TV & Movies

The Blindspotting TV Adaptation Shows What Other Stories About The Prison System Don’t

Star Jasmine Cephas Jones on continuing what the original movie started.

by Ivana Rihter
Starz

Everyone has a breaking point. For Ashley (Jasmine Cephas Jones), the protagonist of the new Starz series Blindspotting, it comes after a wealthy woman asks her where to find drugs mere hours after her boyfriend is sentenced to prison for possession. In response, she does what any reasonable person pushed to the edge would: she takes a tennis racket to every fragile item in the awful woman’s hotel room while screaming, “I hate the rich” in poetic verse. “It was very therapeutic,” Cephas Jones tells Bustle of the scene.

Premiering on June 13, Blindspotting is a continuation of the story that began in Daveed Diggs and Rafael Casal’s acclaimed 2018 indie film of the same name. The movie follows Oakland natives Collin (Diggs) and Miles (Casal) as they gallivant around their neighborhood in the final days of Collin’s parole. The TV spinoff focuses on Miles’ devoted girlfriend Ashley, opening in the chaotic moments after Miles is hauled off to jail for possession of MDMA (aka Molly). In the wake of his recklessness — an attribute viewers came to know and love about him in the film — Ashley must learn how to care for their son Sean (Atticus Woodward) as a single parent while living with Miles’ hippie mom Rainey (Helen Hunt) and intense younger sister Trish (Jaylen Barron).
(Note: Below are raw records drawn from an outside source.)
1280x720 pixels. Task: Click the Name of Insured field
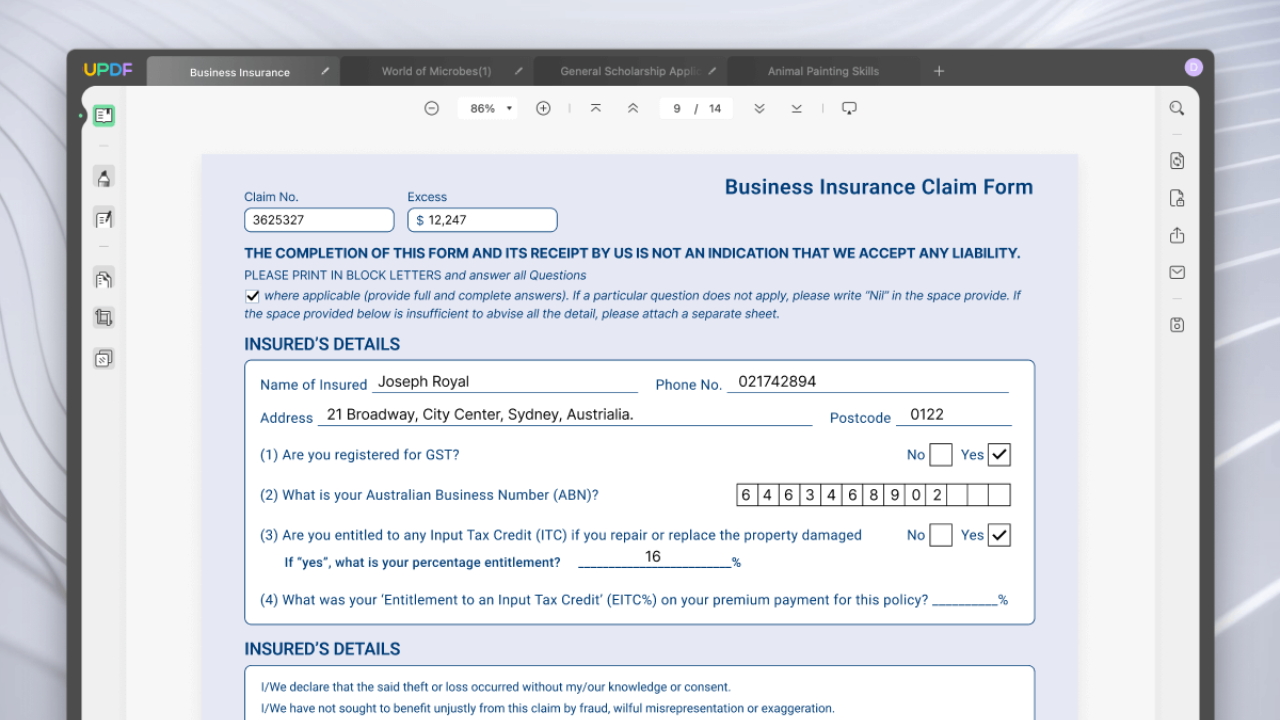[505, 382]
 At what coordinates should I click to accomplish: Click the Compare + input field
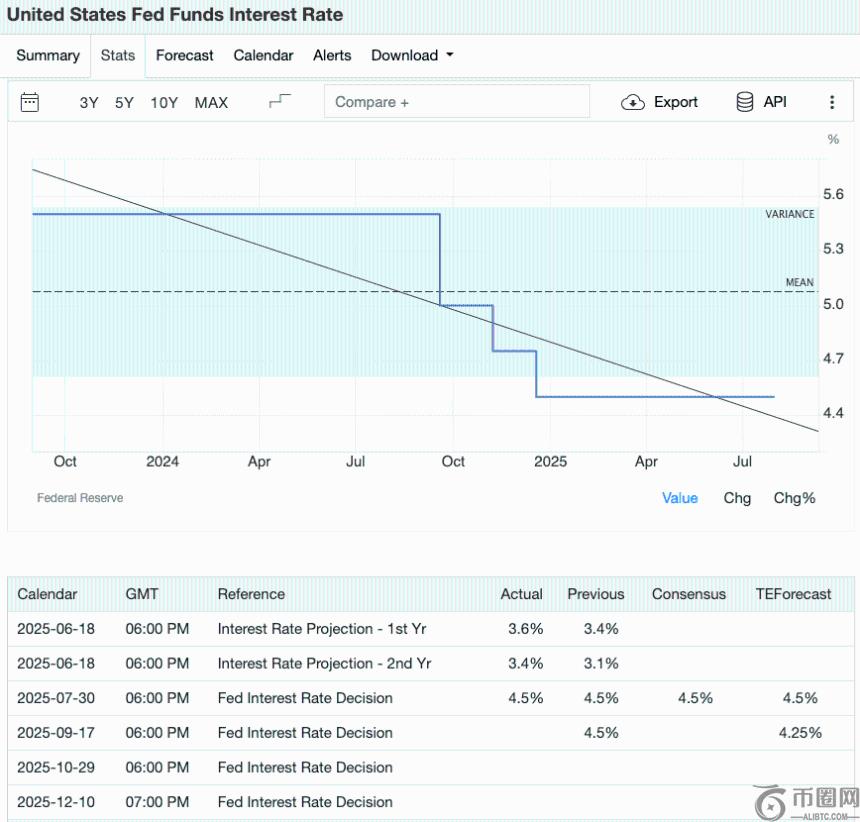click(x=456, y=102)
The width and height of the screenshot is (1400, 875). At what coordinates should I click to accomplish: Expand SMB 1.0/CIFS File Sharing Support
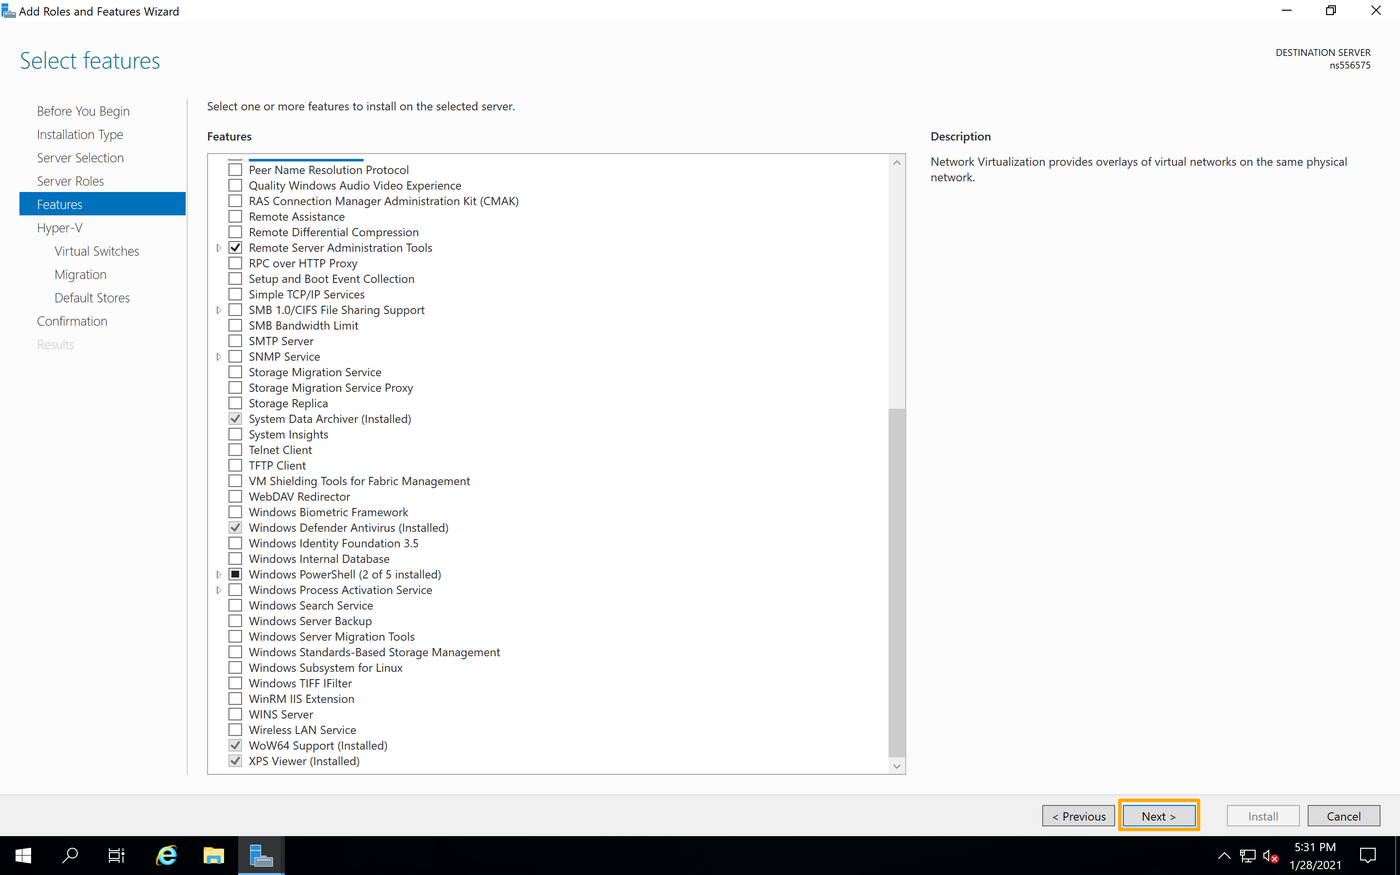point(218,310)
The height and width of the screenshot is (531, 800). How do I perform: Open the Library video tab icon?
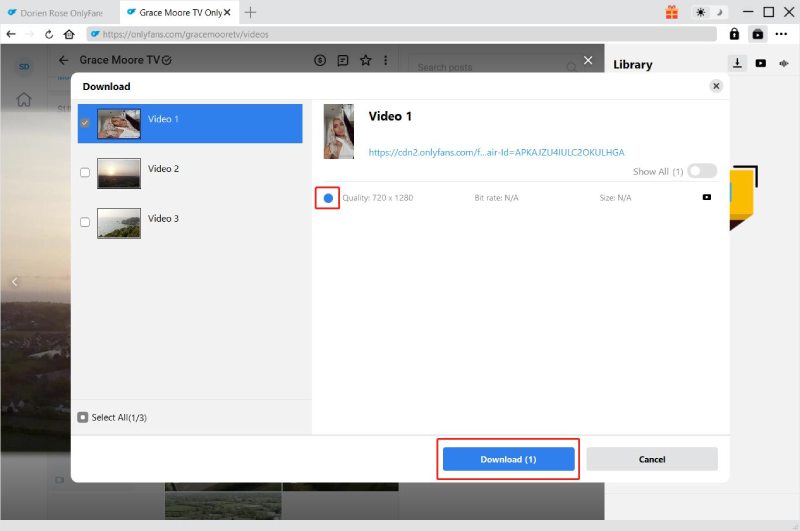761,63
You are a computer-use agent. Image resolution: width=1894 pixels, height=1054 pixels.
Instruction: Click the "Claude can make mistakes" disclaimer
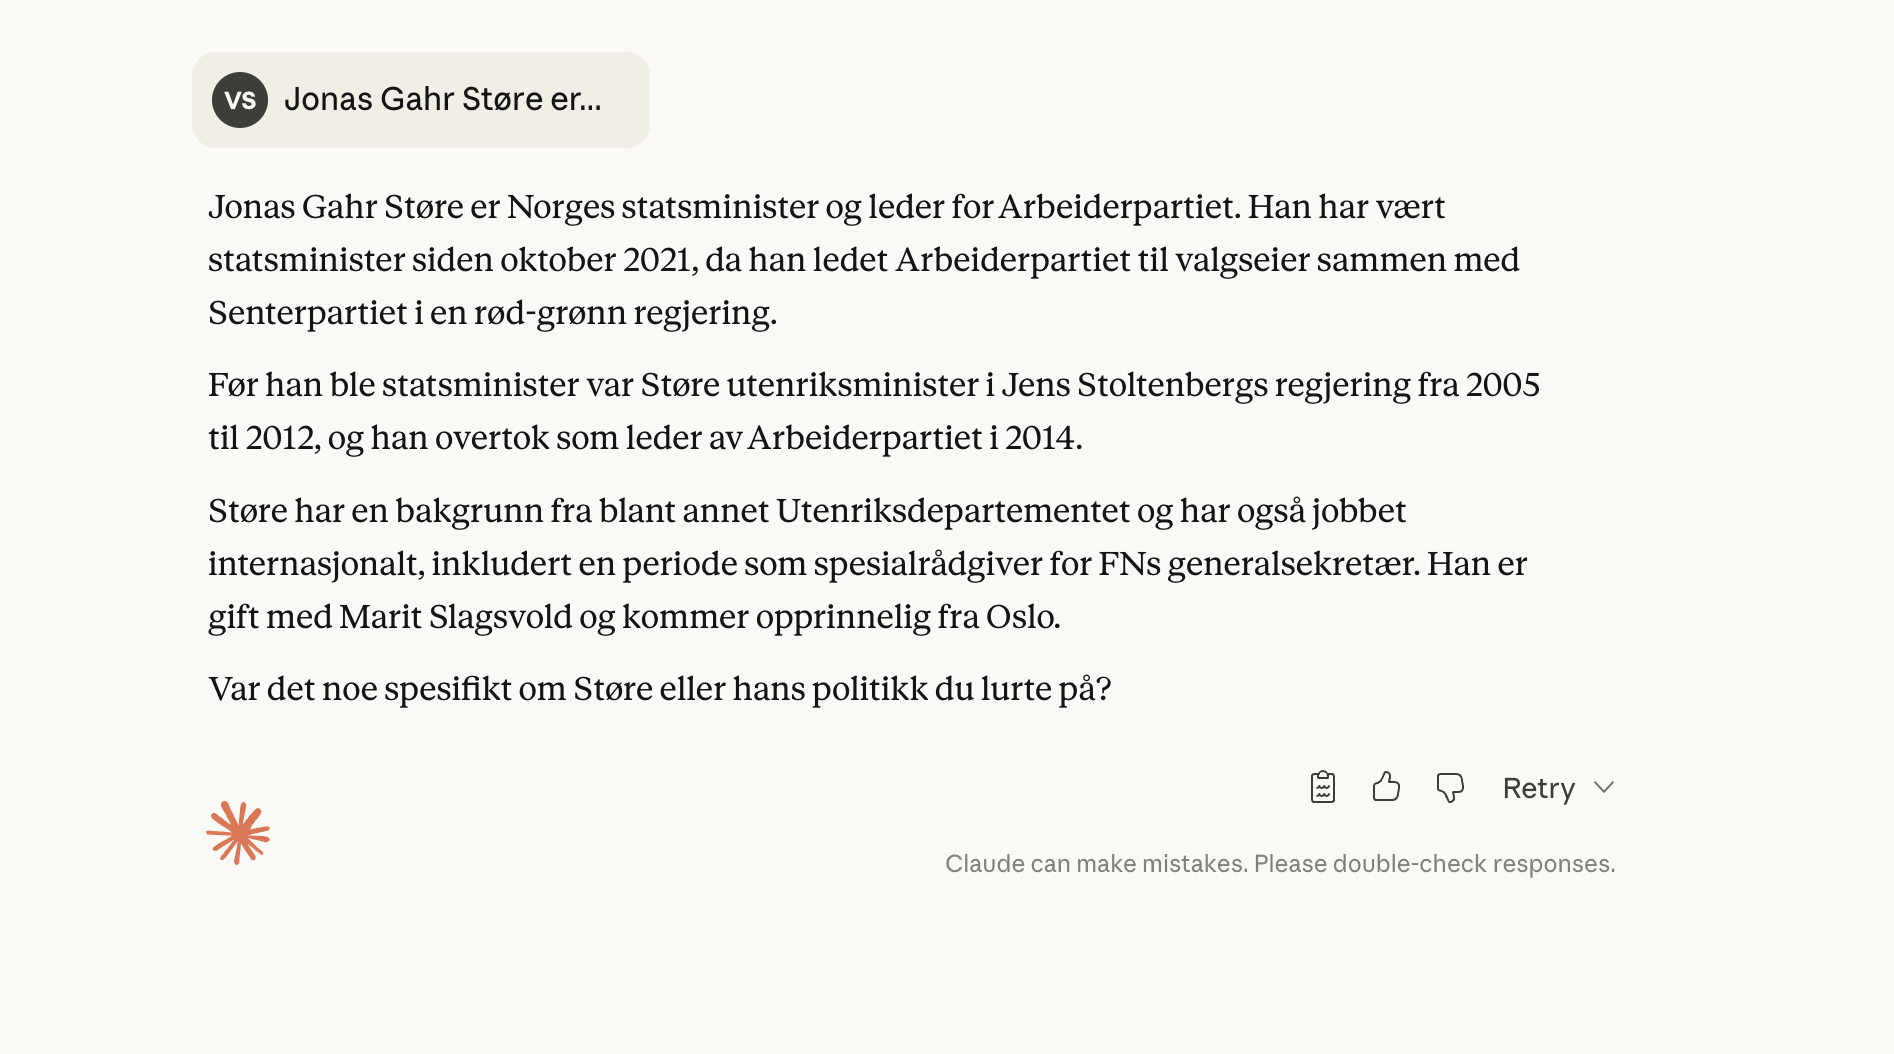click(x=1280, y=863)
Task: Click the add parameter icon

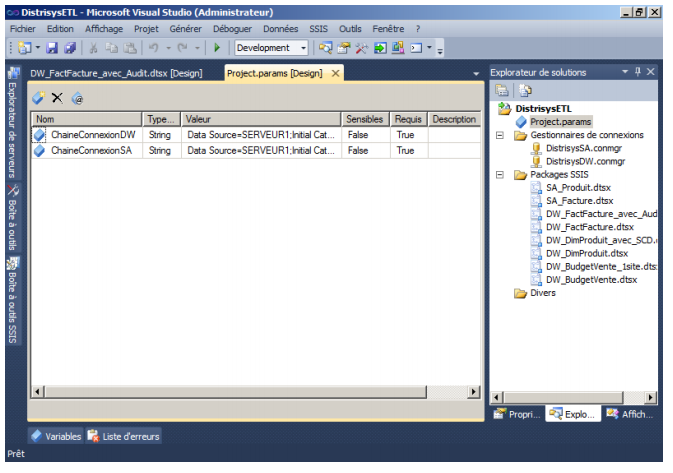Action: 39,98
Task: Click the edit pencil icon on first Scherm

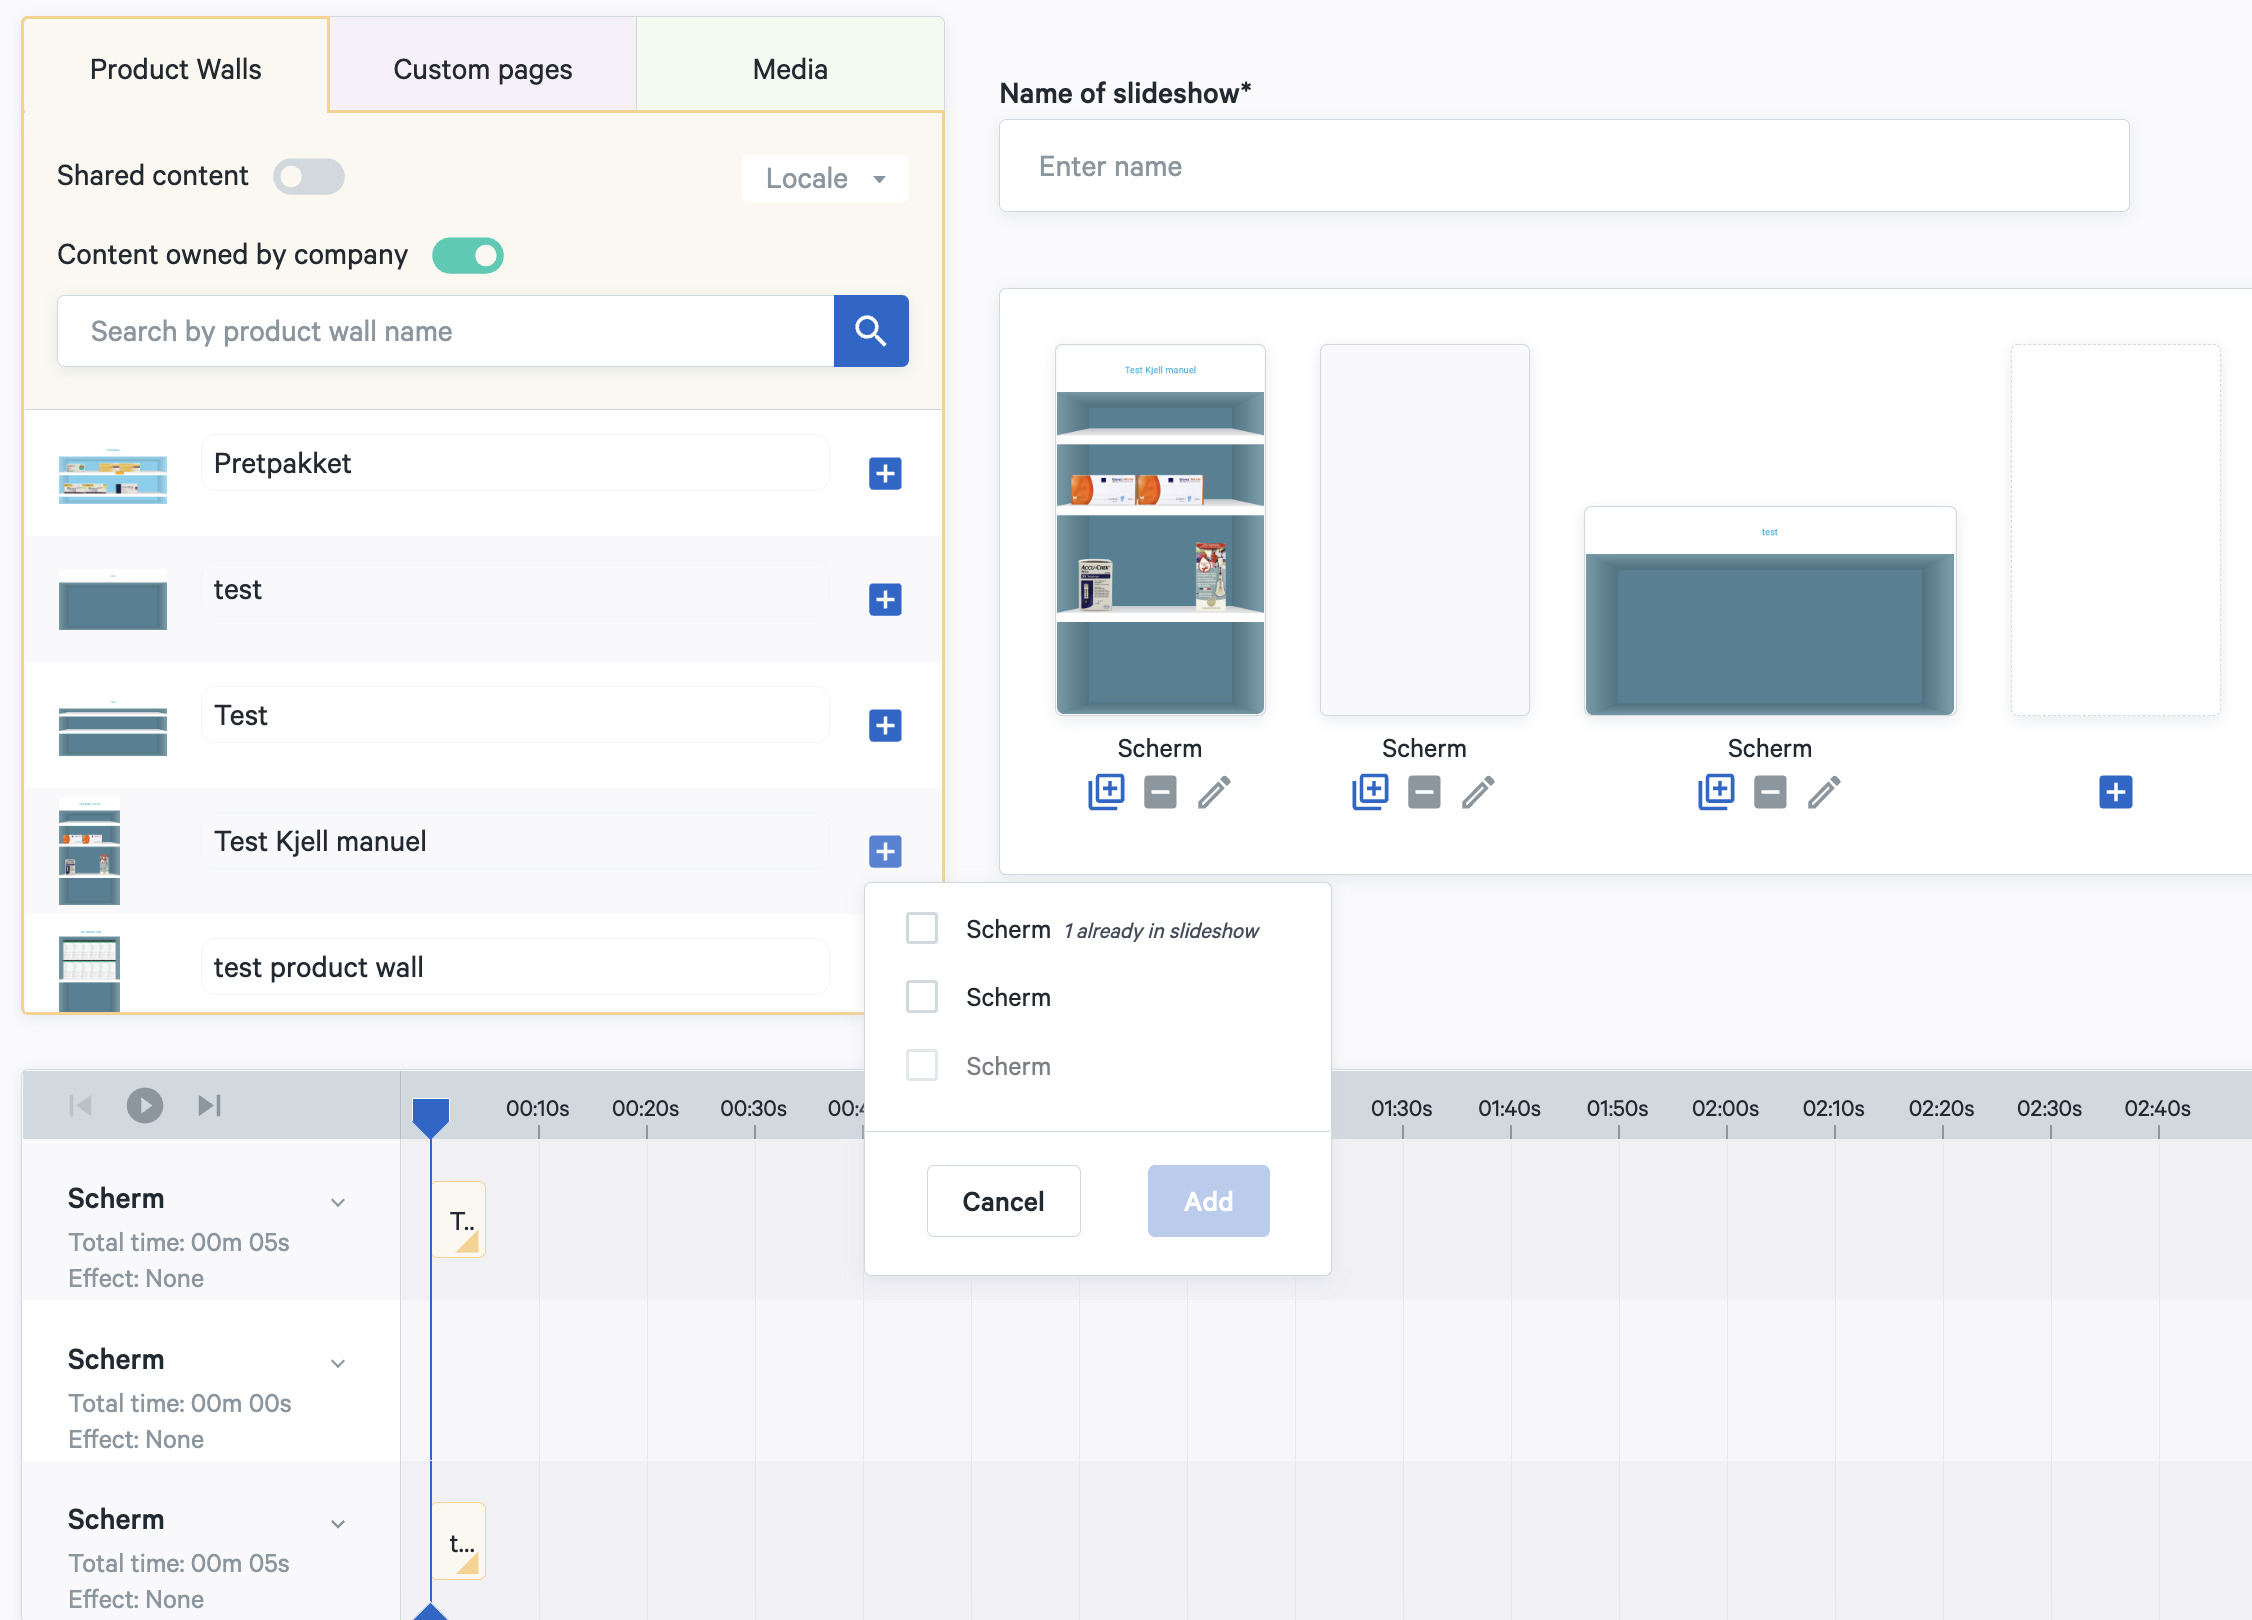Action: pyautogui.click(x=1213, y=793)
In spite of everything, Ashley remains grounded, putting Sean first even when she’s barely holding on herself. “I think she represents so many women out there who feel like they have to do so much on their own, especially raising children,” Cephas Jones says. “At the beginning of the show ... Ashley feels like she has to do everything herself. But I think that by the end of the season, she realizes that [even though] this isn’t the perfect family ... it’s working.” Eventually, she “learns that she can let go and let other people lead a little bit.”

Running through the series are many of the core themes from the film: the ongoing gentrification of Oakland; the lack of resources afforded to working class people; and the cruelty of the criminal justice system, particularly toward people of color. But in the show, these issues are explored through the lens of the women in the community. Ashley offers a glimpse into the lives of the people left to pick up the pieces after a family member is swept into the legal system. “In a lot of stories, you see the prison system break families apart and we wanted to show the opposite of that,” Cephas Jones says. “We wanted to show a family and a couple that is not the perfect couple but loves each other so much and are so loyal to each other and want the best for each other and their son.”